*** Opening of Supplied data ***

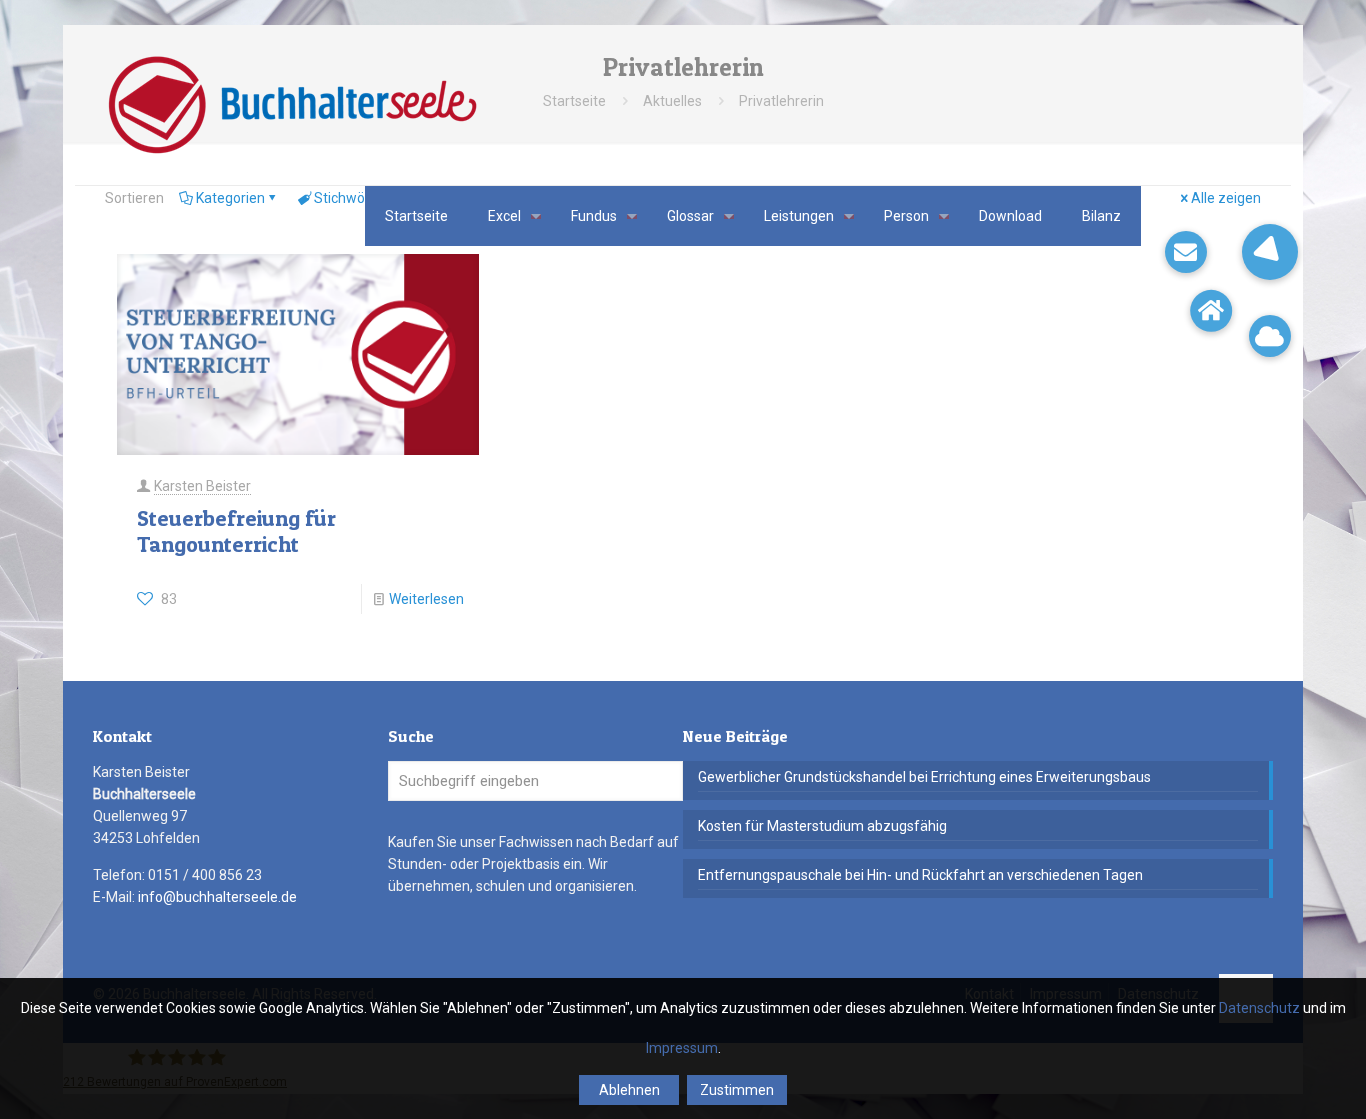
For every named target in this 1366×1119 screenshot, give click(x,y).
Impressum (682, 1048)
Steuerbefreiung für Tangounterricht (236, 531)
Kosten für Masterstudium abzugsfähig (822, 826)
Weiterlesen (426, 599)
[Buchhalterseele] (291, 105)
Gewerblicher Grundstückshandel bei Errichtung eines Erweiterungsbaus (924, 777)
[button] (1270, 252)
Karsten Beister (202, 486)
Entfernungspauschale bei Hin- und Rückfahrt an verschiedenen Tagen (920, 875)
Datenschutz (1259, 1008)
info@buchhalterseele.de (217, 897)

*** Close of Supplied data ***

Your copy should match the listing exactly, apart from the pictures it leaves out.

For every named target in this 1366×1119 screenshot, give click(x,y).
Impressum (682, 1048)
Steuerbefreiung für Tangounterricht (236, 531)
Kosten für Masterstudium abzugsfähig (822, 826)
Weiterlesen (426, 599)
[Buchhalterseele] (291, 105)
Gewerblicher Grundstückshandel bei Errichtung eines Erweiterungsbaus (924, 777)
[button] (1270, 252)
Karsten Beister (202, 486)
Entfernungspauschale bei Hin- und Rückfahrt an verschiedenen Tagen (920, 875)
Datenschutz (1259, 1008)
info@buchhalterseele.de (217, 897)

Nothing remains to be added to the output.